**Provided entries:**
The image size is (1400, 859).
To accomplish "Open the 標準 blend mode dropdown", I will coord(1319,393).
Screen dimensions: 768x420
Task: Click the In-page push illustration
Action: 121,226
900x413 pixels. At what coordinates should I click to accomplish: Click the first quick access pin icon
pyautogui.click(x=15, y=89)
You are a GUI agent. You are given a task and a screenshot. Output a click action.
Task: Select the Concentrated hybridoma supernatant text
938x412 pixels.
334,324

**Goal:** Rewrite all the entries, changing every "pixels" to "px" and leaving everything else as it is.

**Written response:**
The image size is (1400, 859).
To accomplish "Open the 標準 blend mode dropdown", I will coord(1319,393).
Screen dimensions: 768x420
Task: Click the In-page push illustration
Action: 121,226
900x413 px. At what coordinates should I click to accomplish: Click the first quick access pin icon
pyautogui.click(x=15, y=89)
You are a GUI agent. You are given a task and a screenshot. Output a click action.
Task: Select the Concentrated hybridoma supernatant text
938x412 px.
334,324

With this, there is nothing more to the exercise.